EXERCISE DIRECTIONS:
Consider the records below. How many of their lines include the word "browser"? State the number and nothing else.

SUPPLIED MATERIAL:
+ + + + + + +
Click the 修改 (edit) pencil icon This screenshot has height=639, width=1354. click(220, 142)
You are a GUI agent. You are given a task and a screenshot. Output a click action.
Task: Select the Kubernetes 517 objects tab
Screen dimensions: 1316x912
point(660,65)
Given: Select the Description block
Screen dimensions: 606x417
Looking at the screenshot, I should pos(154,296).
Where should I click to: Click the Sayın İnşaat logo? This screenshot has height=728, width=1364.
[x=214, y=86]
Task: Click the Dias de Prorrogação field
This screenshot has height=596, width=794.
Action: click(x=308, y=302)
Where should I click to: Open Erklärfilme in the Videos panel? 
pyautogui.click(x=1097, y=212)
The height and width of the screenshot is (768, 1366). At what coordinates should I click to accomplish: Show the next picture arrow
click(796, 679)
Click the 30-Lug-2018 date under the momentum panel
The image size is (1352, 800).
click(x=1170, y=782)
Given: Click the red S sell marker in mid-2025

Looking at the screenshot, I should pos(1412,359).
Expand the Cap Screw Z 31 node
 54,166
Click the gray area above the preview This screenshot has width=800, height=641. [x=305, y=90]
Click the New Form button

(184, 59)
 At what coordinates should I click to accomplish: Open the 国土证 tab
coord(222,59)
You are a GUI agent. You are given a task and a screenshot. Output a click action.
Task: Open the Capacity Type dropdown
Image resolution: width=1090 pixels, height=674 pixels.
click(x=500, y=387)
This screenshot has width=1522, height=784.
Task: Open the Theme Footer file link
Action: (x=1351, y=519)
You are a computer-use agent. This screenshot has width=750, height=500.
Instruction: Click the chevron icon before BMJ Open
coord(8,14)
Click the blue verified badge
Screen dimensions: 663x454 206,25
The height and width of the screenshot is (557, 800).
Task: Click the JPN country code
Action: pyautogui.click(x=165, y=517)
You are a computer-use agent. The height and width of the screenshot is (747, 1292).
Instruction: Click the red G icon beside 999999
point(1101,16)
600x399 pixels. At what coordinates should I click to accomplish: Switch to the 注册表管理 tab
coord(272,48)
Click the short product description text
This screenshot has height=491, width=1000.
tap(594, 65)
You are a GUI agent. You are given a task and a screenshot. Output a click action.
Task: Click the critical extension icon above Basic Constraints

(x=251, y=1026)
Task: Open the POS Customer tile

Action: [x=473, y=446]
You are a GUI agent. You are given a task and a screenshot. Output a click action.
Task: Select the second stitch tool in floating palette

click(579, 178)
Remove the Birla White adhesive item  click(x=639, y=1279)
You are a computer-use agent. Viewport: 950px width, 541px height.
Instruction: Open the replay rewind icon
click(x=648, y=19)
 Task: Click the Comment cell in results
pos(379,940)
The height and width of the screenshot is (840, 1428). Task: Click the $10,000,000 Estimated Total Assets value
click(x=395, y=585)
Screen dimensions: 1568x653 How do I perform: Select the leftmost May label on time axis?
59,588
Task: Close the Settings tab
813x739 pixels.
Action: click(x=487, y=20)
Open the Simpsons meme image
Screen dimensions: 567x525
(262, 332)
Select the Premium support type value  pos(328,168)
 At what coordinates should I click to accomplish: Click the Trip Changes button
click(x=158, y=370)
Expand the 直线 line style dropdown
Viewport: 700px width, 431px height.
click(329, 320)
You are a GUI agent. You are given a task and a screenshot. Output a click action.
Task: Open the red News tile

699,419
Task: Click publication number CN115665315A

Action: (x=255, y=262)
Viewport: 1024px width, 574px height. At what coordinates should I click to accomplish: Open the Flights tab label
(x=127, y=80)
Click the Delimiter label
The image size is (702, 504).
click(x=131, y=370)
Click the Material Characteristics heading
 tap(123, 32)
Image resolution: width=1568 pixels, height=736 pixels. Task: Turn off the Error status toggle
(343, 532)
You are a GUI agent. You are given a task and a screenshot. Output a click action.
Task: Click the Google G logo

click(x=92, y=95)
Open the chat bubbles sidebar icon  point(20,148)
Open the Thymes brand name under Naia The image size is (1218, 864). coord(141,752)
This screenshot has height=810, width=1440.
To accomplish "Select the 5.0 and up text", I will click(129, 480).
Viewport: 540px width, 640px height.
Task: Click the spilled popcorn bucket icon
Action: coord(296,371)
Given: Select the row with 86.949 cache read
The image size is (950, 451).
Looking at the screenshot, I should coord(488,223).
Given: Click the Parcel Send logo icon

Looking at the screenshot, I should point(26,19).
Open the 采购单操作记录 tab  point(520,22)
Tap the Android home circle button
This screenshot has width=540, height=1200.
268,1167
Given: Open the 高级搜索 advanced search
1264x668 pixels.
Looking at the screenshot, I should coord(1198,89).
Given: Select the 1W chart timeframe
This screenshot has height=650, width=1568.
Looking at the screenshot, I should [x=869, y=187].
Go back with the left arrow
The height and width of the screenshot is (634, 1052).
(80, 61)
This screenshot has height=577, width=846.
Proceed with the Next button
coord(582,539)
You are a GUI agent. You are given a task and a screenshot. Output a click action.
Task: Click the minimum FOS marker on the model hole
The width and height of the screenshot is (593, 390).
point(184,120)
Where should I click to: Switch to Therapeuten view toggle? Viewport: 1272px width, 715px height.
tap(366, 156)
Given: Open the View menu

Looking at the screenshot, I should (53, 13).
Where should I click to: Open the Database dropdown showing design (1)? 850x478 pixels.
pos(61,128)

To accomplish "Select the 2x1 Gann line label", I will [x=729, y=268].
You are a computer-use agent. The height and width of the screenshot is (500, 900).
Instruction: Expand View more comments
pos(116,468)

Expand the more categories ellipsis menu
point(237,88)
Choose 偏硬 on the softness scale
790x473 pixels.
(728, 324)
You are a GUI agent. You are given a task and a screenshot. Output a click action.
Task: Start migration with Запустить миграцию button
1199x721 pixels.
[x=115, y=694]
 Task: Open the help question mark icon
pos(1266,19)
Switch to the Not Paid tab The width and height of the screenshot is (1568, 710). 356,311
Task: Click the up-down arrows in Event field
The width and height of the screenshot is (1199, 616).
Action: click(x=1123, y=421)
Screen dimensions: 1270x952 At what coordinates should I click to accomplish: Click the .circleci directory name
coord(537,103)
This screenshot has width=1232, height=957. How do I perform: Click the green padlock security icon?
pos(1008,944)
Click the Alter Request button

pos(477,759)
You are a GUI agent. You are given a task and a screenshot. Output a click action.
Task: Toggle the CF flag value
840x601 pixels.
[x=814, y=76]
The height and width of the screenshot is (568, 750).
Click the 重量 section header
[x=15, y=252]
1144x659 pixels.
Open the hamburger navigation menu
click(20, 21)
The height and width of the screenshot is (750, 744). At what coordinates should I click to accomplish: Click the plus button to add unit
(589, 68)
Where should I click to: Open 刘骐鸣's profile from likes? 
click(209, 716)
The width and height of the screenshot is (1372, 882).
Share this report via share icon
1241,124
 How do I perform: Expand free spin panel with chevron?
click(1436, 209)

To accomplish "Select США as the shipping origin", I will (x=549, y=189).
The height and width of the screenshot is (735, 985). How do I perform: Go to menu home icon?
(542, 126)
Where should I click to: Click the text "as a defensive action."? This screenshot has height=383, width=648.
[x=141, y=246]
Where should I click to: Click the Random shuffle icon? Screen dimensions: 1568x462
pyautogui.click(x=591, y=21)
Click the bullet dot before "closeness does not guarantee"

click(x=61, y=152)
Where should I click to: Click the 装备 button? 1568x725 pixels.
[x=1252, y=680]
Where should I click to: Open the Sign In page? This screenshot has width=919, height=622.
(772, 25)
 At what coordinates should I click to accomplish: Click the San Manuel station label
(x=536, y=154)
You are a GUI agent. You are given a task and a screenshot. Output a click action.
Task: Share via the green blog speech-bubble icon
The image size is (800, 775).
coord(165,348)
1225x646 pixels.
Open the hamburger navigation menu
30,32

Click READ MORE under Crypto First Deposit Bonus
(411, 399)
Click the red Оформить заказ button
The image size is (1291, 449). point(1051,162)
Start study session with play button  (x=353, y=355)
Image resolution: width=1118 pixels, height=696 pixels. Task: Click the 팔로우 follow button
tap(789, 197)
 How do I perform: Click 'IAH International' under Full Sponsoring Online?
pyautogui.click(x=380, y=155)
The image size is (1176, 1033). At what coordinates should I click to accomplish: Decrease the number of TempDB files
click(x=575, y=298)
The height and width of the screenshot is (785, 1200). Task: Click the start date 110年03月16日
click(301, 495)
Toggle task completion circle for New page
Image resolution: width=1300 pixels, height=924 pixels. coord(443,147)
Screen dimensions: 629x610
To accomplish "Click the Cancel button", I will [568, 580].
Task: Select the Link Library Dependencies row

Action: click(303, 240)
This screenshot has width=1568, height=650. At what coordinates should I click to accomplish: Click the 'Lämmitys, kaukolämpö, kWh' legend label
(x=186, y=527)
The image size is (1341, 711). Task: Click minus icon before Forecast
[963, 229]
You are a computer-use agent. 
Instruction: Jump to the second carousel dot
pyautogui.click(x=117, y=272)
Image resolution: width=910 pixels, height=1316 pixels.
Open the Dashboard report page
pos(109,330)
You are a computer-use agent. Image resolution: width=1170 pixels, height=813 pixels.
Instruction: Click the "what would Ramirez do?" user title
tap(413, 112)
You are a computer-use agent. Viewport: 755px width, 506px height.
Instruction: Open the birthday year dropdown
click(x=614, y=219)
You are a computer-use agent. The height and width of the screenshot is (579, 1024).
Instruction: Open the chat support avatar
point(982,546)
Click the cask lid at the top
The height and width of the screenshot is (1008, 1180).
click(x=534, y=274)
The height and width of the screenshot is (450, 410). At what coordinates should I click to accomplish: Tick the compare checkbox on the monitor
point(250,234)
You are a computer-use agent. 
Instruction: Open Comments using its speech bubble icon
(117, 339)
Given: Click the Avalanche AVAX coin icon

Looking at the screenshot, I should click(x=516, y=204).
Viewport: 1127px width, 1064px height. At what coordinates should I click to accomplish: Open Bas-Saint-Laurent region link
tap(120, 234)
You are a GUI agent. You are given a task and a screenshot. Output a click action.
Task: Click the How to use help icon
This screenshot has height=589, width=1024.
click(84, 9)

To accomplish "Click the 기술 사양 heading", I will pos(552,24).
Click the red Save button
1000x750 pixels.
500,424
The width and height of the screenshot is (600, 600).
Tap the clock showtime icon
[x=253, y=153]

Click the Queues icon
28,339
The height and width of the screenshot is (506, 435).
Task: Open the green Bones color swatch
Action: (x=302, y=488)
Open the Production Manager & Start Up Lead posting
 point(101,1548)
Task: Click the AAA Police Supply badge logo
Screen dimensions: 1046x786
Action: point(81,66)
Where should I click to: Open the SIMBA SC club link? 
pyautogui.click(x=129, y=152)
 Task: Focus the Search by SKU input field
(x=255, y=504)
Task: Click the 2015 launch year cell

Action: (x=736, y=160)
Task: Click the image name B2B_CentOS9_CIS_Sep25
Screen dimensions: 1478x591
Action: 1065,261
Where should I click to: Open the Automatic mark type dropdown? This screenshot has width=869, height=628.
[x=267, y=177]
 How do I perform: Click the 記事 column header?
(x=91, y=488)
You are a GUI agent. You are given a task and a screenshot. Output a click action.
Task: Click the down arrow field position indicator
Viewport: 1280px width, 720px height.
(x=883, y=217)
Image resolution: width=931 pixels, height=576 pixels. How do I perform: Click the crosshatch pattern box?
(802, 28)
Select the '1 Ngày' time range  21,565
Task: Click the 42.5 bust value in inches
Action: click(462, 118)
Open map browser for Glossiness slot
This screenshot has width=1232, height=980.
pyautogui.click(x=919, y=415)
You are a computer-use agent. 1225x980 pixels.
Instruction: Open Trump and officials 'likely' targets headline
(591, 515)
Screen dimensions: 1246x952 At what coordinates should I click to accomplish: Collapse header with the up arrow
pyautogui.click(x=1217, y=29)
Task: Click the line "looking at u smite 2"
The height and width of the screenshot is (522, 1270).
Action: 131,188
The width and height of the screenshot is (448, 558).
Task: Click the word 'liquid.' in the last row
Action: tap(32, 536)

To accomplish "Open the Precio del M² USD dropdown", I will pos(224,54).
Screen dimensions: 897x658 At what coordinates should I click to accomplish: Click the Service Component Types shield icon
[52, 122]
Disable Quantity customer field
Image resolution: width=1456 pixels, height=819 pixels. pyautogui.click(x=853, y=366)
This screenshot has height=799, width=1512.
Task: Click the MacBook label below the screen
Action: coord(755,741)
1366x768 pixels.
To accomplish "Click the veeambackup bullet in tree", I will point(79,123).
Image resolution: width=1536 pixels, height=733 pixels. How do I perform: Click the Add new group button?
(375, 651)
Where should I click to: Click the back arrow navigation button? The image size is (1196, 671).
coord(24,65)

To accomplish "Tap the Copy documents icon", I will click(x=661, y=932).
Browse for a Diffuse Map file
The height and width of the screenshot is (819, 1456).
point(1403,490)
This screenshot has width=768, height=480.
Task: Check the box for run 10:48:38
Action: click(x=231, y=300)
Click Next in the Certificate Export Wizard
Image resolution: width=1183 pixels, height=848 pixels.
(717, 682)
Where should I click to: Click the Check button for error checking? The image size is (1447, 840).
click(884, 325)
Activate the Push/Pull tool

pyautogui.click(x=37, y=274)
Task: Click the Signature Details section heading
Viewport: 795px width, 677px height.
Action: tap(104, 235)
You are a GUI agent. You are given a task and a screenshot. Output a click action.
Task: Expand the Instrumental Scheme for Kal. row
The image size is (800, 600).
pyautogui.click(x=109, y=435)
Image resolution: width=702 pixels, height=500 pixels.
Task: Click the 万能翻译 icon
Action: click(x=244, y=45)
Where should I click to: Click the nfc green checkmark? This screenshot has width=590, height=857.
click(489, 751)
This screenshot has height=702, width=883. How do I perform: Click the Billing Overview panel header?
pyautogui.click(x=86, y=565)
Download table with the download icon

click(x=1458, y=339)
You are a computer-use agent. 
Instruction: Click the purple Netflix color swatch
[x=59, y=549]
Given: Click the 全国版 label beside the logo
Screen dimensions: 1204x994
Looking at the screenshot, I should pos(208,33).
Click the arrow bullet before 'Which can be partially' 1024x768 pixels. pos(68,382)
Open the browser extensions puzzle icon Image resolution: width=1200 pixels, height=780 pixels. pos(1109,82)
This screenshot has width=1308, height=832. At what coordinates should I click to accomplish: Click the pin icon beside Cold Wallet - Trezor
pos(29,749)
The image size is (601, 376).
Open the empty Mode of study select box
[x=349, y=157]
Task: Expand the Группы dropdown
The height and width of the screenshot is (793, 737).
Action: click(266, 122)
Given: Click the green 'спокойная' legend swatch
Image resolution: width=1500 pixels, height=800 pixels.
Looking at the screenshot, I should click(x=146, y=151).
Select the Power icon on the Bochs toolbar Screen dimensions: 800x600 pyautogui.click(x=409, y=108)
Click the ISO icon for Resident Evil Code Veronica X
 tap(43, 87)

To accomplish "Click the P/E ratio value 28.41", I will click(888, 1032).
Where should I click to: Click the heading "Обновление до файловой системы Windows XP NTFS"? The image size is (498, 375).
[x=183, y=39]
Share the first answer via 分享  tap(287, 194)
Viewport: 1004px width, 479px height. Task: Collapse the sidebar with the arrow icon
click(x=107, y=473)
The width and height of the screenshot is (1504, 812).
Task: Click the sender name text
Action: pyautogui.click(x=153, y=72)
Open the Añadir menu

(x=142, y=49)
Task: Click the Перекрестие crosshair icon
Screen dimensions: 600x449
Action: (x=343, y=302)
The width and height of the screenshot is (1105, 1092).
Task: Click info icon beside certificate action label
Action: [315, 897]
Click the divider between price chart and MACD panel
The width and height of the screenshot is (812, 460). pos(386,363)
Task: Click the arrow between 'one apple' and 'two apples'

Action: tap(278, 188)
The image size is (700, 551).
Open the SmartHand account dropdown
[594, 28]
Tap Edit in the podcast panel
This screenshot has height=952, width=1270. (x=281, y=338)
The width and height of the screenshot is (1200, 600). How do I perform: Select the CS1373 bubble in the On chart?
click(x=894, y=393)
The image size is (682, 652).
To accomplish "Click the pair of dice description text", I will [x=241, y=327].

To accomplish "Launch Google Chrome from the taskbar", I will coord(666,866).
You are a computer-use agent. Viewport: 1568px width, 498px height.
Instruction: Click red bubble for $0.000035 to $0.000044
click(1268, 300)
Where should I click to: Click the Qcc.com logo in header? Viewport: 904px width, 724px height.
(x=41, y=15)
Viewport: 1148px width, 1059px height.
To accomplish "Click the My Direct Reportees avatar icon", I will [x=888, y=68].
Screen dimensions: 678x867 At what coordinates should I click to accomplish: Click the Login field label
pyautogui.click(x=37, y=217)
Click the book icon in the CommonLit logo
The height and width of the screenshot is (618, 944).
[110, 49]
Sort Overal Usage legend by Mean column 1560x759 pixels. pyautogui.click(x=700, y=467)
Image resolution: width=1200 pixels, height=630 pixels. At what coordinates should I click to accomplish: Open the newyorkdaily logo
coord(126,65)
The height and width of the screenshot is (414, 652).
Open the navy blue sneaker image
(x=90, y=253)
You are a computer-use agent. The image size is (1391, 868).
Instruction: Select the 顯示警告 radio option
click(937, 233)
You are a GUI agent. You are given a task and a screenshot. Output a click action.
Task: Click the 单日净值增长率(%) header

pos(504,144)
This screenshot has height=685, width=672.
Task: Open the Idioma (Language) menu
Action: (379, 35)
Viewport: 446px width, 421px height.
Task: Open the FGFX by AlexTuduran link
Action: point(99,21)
+ + + + + + +
WRITTEN ANSWER:
2